Saturday, February 07, 2009

Why do people fail at handling WM_MOUSEWHEEL properly?

When handling this message, one of the values you receive is the value which expresses "the distanced the wheel is rotated" (or rather, was). I will call it delta1 to avoid confusion. Basically, this works on a scale where a delta1 of [fixed value called WHEEL_DELTA] is equal to [system wide setting] units (lines or whatever). With respect to that fixed value WHEEL_DELTA, it says on MSDN:

"The delta was set to 120 to allow Microsoft or other vendors to build finer-resolution wheels in the future, including perhaps a freely-rotating wheel with no notches. The expectation is that such a device would send more messages per rotation, but with a smaller value in each message. To support this possibility, you should either add the incoming delta values until WHEEL_DELTA is reached (so for a delta-rotation you get the same response), or scroll partial lines in response to the more frequent messages. You could also choose your scroll granularity and accumulate deltas until it is reached."

Unfortunately, many people seem to have glossed over that, and even the rest of the content on the page.

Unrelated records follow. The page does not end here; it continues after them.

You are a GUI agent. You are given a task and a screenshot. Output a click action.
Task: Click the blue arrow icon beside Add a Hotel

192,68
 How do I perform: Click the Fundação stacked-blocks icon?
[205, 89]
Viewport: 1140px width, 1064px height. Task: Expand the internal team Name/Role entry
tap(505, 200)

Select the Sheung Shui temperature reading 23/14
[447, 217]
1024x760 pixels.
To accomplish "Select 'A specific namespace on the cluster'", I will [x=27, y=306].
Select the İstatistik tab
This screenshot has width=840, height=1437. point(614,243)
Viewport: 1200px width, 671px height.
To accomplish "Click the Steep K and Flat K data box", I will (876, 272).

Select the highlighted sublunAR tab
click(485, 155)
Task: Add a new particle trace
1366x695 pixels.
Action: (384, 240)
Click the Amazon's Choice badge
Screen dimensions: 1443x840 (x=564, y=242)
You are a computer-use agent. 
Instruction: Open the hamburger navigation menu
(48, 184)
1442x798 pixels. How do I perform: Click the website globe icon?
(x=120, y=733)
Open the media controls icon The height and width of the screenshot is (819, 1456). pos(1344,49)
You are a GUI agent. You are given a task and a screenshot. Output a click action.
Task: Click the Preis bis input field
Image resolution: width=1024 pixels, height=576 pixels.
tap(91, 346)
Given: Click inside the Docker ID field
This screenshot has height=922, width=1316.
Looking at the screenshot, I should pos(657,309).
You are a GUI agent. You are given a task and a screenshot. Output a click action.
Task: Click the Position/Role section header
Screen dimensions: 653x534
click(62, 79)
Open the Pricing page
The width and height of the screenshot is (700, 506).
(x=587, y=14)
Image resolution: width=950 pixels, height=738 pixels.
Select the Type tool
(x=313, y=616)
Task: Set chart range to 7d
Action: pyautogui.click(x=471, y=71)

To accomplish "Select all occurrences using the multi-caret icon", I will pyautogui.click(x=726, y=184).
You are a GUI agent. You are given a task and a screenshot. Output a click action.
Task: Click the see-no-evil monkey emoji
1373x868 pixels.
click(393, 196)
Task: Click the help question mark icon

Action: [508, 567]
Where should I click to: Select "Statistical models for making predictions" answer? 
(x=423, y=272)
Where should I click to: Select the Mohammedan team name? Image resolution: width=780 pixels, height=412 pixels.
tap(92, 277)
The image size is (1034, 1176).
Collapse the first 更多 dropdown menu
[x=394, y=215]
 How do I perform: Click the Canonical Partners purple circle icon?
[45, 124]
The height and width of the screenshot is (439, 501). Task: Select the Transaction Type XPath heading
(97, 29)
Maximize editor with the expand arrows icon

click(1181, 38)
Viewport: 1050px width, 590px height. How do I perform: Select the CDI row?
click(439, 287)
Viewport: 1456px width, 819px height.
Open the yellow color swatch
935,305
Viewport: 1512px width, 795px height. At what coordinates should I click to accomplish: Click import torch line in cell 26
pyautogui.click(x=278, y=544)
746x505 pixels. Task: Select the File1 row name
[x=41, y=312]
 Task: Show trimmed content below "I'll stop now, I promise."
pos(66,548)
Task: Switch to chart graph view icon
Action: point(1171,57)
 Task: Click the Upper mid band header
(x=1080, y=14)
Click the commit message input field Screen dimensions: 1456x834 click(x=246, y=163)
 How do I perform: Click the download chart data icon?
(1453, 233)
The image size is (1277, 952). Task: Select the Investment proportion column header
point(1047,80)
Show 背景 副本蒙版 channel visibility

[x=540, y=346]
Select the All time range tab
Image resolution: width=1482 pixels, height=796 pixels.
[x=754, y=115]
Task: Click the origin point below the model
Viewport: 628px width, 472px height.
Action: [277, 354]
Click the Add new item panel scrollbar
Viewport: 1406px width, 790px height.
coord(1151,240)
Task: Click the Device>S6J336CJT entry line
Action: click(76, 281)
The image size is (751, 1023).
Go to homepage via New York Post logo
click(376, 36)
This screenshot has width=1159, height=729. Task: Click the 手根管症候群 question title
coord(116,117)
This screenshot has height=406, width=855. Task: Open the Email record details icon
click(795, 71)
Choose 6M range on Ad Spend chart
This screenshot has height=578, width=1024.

Some of the problems I have faced when using a smooth Microsoft mouse wheel:
  • Applications scrolling in the same direction whichever way you turn the wheel (unless you turn it exceptionally fast). I would guess the bugged code in question would be something like:
    scroll_direction = delta1 >= WHEEL_DELTA ? UP : DOWN
    Microsoft's Performance Analyzer fits this category..
  • Applications not scrolling at all unless you turn the wheel really fast. The problem in this case would be the application ignoring |delta1| values less than WHEEL_DELTA. The new PerfectDisk 10 fits this one.
  • Applications scrolling erratically/"too much". The problem in this case is that they only check the sign of the delta1 value, and ignore the magnitude.
  • Applications lacking common sense with mouse wheel scrolling. For example, on its rotating main menu Windows Media Center generally scrolls several entries at a time on when turning my mouse wheel.
  • Not so much a bug but a nuisance nonetheless: applications accumulating delta1s until |delta1| >= WHEEL_DELTA is reached, when they could in fact have scrolled in smaller increments earlier. This affects many of the lists in the shell on Windows Vista, though I noticed many of those have been changed in Windows 7 beta.
(Click here if you don't know what my vertical bars mean)


Anonymous said...

Maybe the following MSDN wording is causing the problem:

"The high-order word indicates the distance the wheel is rotated, expressed in multiples or divisions of WHEEL_DELTA, which is 120"

This certainly suggests that the high-order word would be a multiple of WHEEL_DELTA, no?

DisplayNameHere said...

I agree that doesn't help, but they should read the rest of the article. In particular the sentence starting with "To support this possibility..." does state that you should handle values that aren't a multiple of WHEEL_DELTA.

But yes, it should be clearer throughout the whole article. A bit more reading, care and testing, wouldn't go astray through.

Anonymous said...

I have the opposite issue -- I have a free-spinning Logitech MX Revolution, which not only spins freely, but for an extended period of time (and is wonderful, I'll never go back to clicky, fwit).

In programming, I only get the 120 unit jumps. Hence I would love to get the smaller jumps so I could have a finer level of control in my particular 3D app I'm writing (rotating objects.)

I can't seem to find a setting in the normal mouse nor Logitech control panels to alter this.

stentor said...

According to:

"One wheel click is defined as WHEEL_DELTA, which is 120."

Clicks. Hey, my wheel clicks. My wheel rotates. Independently! Orthoganally!

That page doesn't even mention high and low order usages regarding the mousedata argument.

The only thing that would make sense to me is different roles for the high and low order words of mousedata. Do they outsource the documentation prep to $#%&!?

I'm more confused than ever.
It's all designed by committee.

sh said...

Agreed. Most windows apps are very bad in this regard.

Thankfully, Mac OS X is better in this regard, which is hugely thanks to its awesome trackpad that allows very fine-grained two-finger scrolling.